Data supplied:

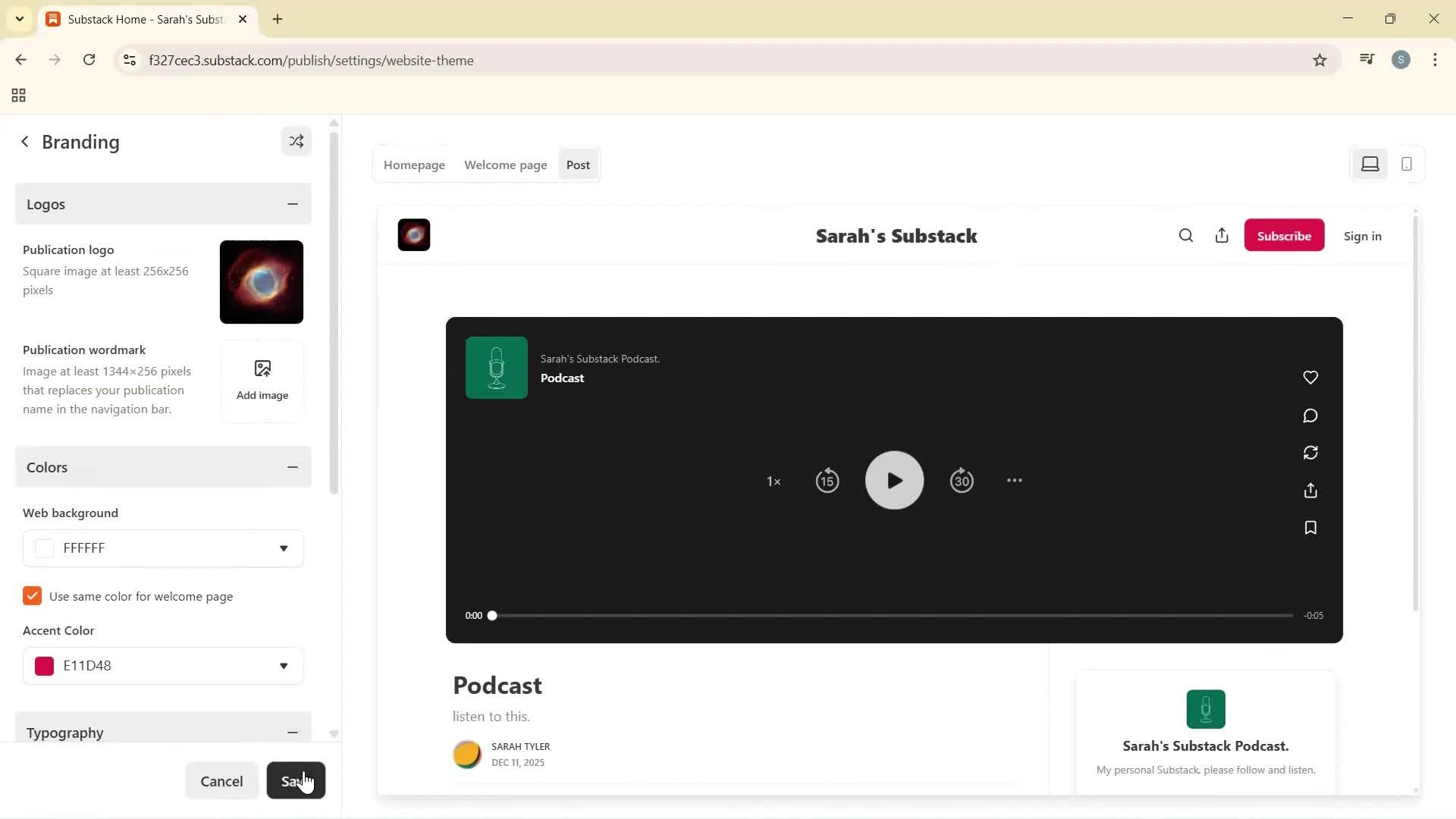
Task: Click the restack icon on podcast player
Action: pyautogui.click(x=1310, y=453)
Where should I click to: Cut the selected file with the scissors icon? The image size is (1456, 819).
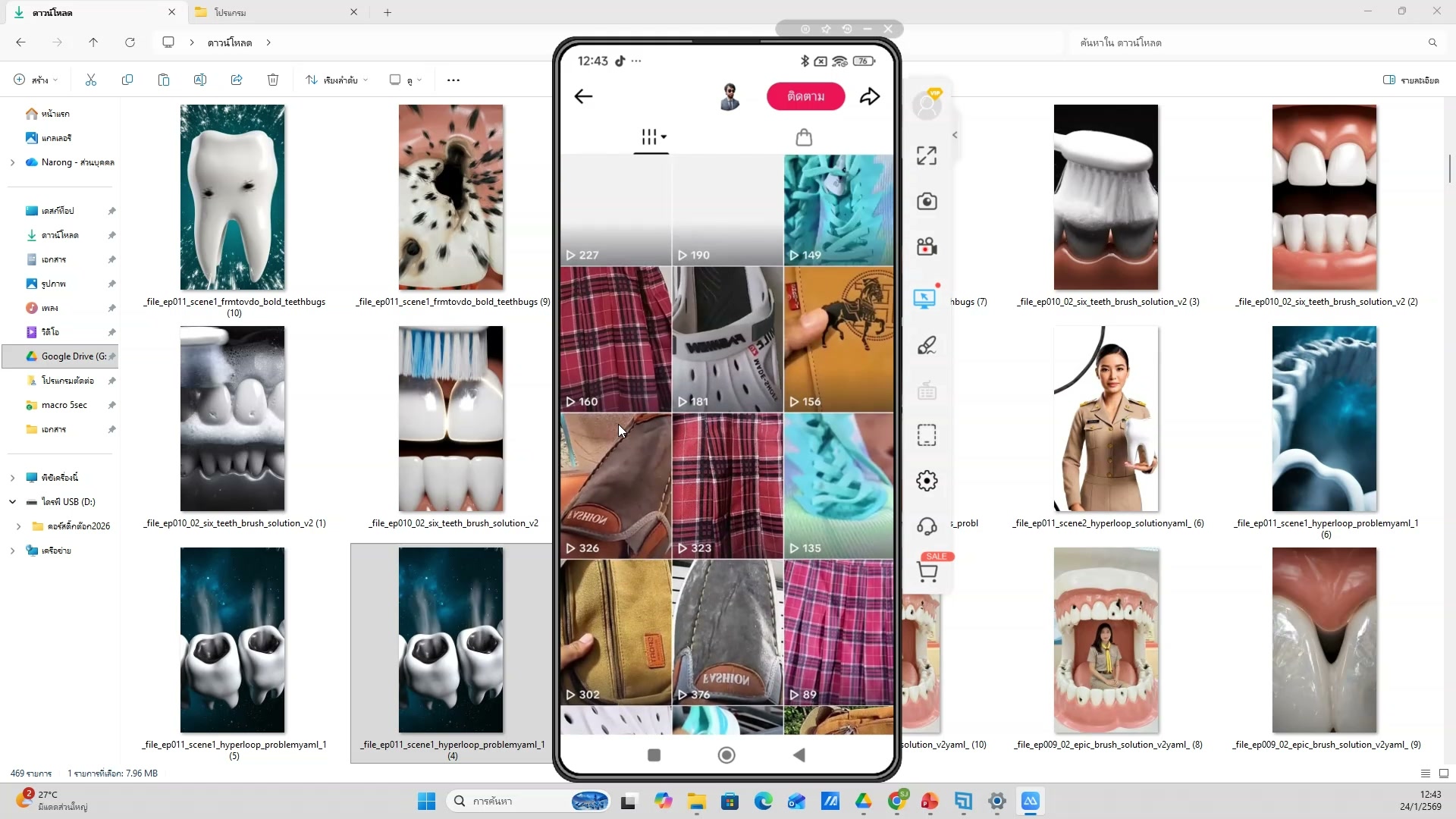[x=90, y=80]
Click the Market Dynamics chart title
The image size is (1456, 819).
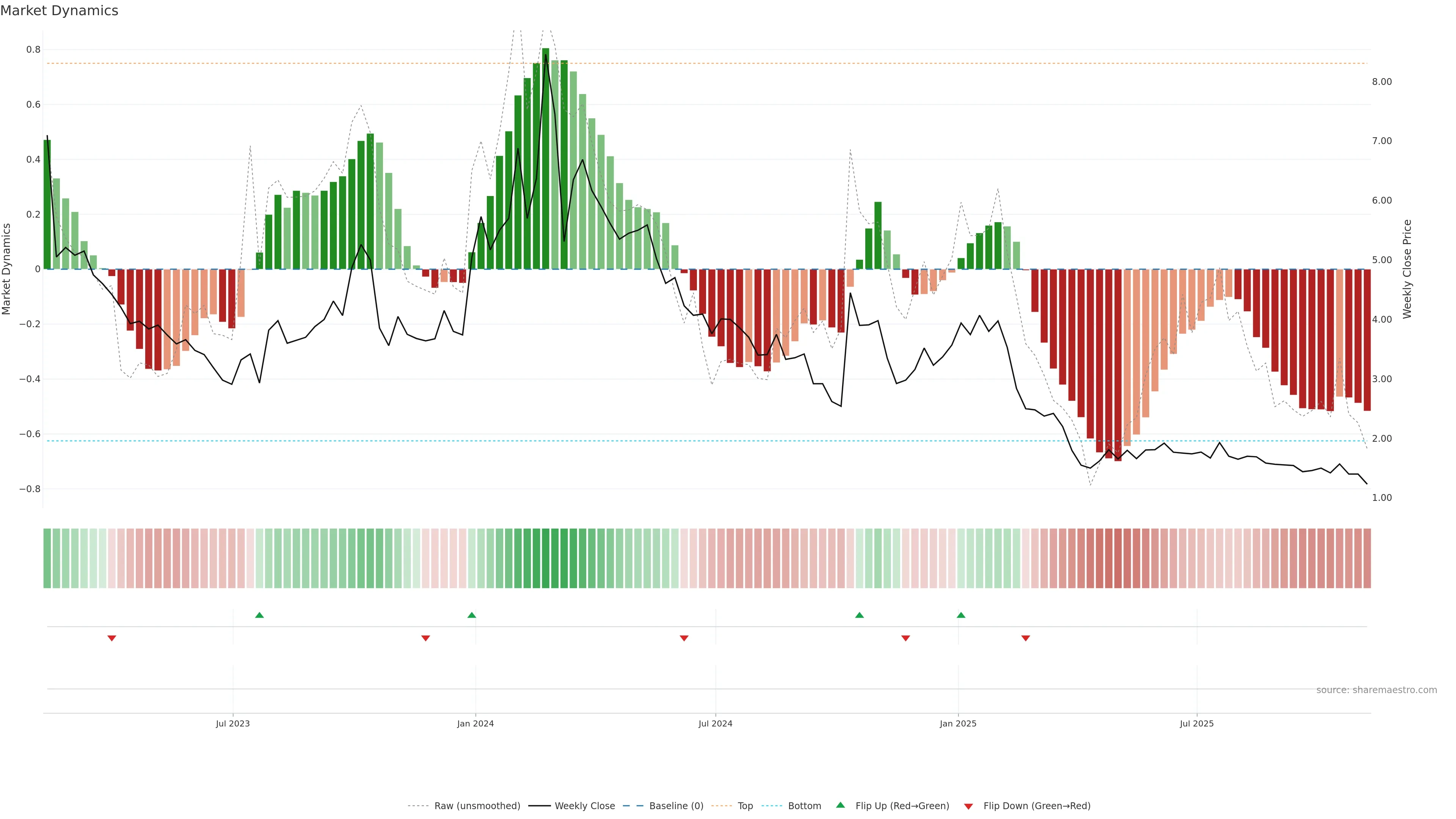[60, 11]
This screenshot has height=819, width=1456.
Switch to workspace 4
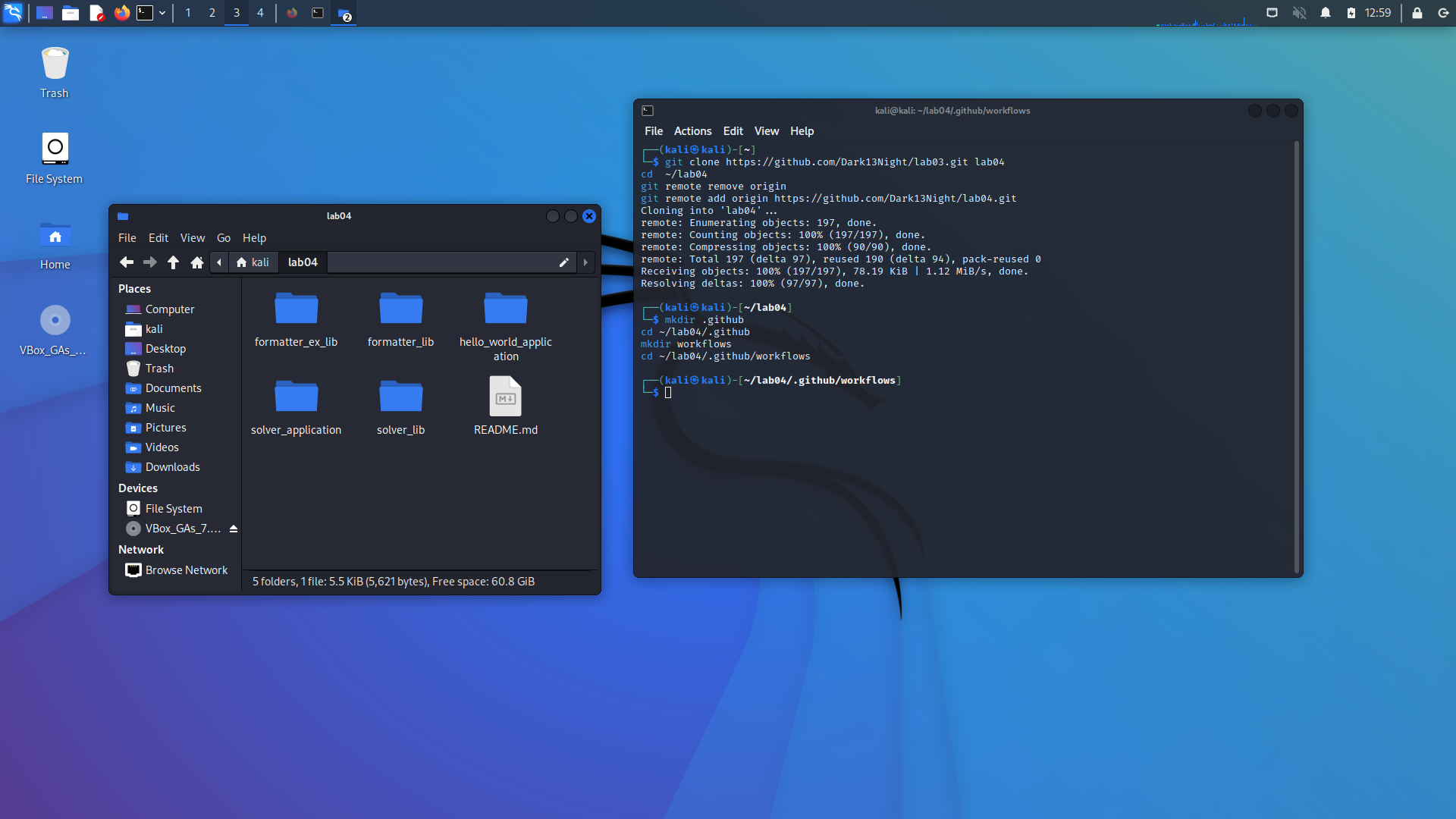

Prompt:
Without any pictures, reproduce exactly the lines from the line that contains "Click the Market Dynamics chart title" to the end of the entries above, both ends included.

Answer for the task:
Click the Market Dynamics chart title
The image size is (1456, 819).
[60, 11]
This screenshot has height=819, width=1456.
Switch to workspace 4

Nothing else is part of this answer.